College enrollment continues at record high levels. This chapter points to some direct and indirect factors that likely underlie the growth in college enrollment.
High School Completion
It is well known that the nation’s young adult population is increasingly Hispanic. In October 2010, one-third of 18- to 24-year-olds were either Hispanic or black. These minority groups have below-average high school completion rates. As minorities have become a greater share of young adults, some may reason that average educational attainment would decline as a result. Perhaps, but this has not occurred in regard to high school completion. In October 2010, 85% of all 18- to 24-year-olds had completed high school (via diploma or GED), the highest level ever recorded.
One direct factor bolstering college enrollment is that a greater share of youths than ever in the past 43 years are eligible to pursue college degrees.
The Youth Labor Market
Related to youths’ decisions to both finish high school and enroll in college is labor market opportunity. For some youth, work may be an alternative to schooling. Although the Great Recession officially ended in June 2009, employment opportunities continue to be depressed for young adults in many areas of the country. The share of 20- to 24-year-olds who are employed hit bottom at 60.0% in the first quarter of 2010. By the fourth quarter of 2010, it had risen to only 60.3% and hence some young adults may be pursuing college because they cannot find work.
Returns to College in the Labor Market
A possible long-run factor that may be boosting young adults’ propensity to pursue college is the increased value of a college education in the labor market. In the face of rising college tuitions and increased student borrowing, students and their families may be assessing whether pursuing college is worth it (Pew Research Center, Social & Demographic Trends, 2011). And it is true that the nation is producing more college graduates than ever before. Similar to the enrollment trends documented in this report, the share of 25- to 29-year-olds who have completed at least a bachelor’s degree (nearly a third) reached its highest level ever in 2010 (National Center for Education Statistics, 2011a).
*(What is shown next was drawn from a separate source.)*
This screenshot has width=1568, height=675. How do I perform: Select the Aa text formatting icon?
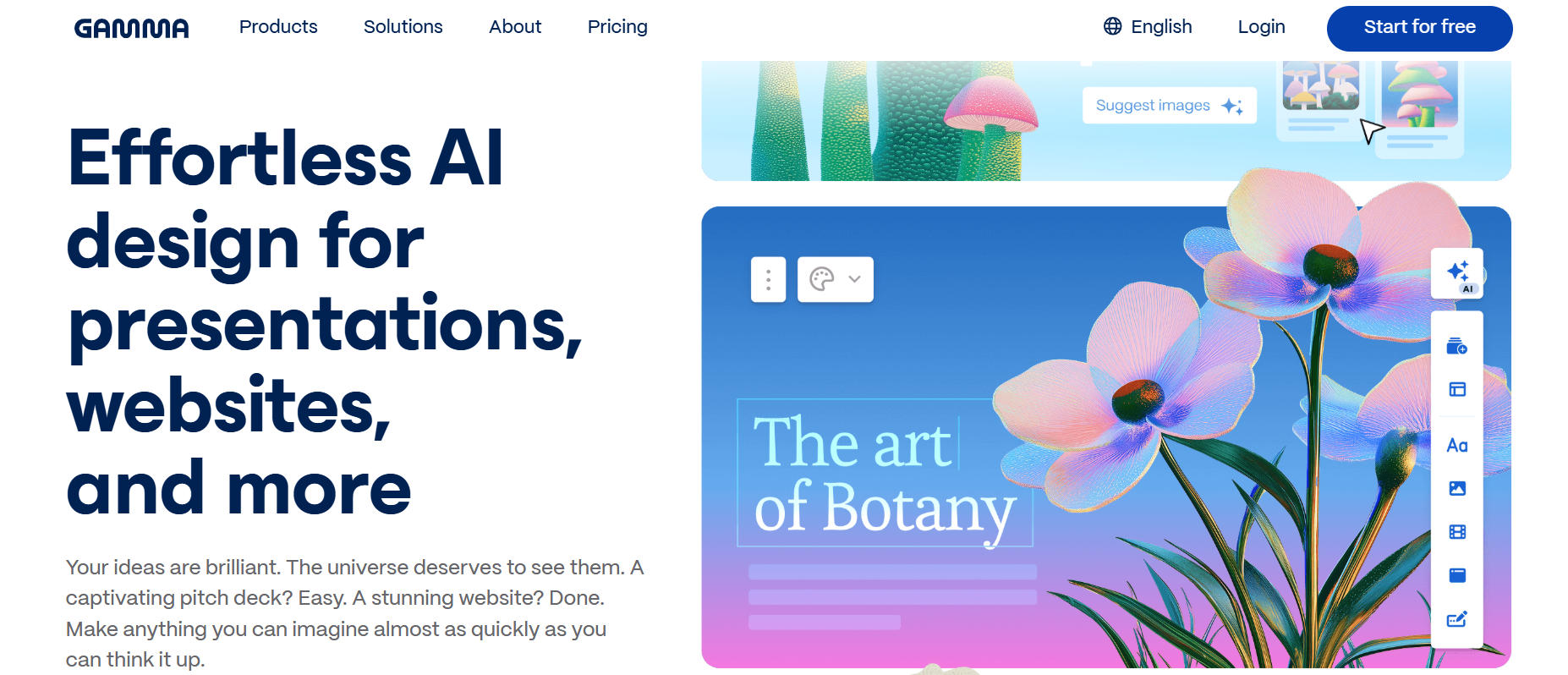click(x=1456, y=445)
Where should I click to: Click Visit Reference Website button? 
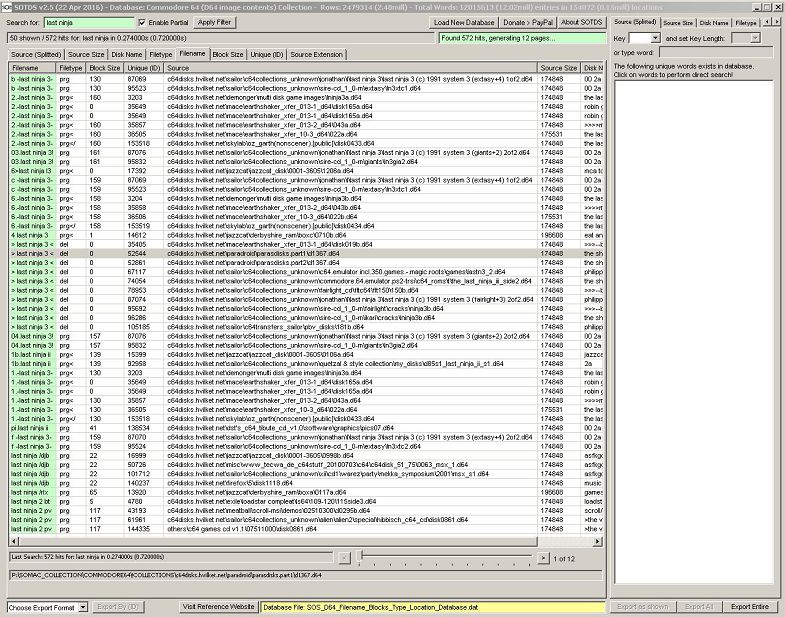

In spite of the rising supply of college-educated workers, employers continue to pay the typical young worker with a college degree about 50% more than the typical young worker whose educational attainment was a high school diploma. There was a major run-up in the earnings return to college during the 1980s, and the college premium has stabilized around 50% since the early 1990s. Some analyses even suggest that the earnings return to college has modestly increased since the early 1990s (Goldin and Katz, 2009). So, at least in terms of the typical pay of college graduates versus high school graduates, a college education has not lost its luster.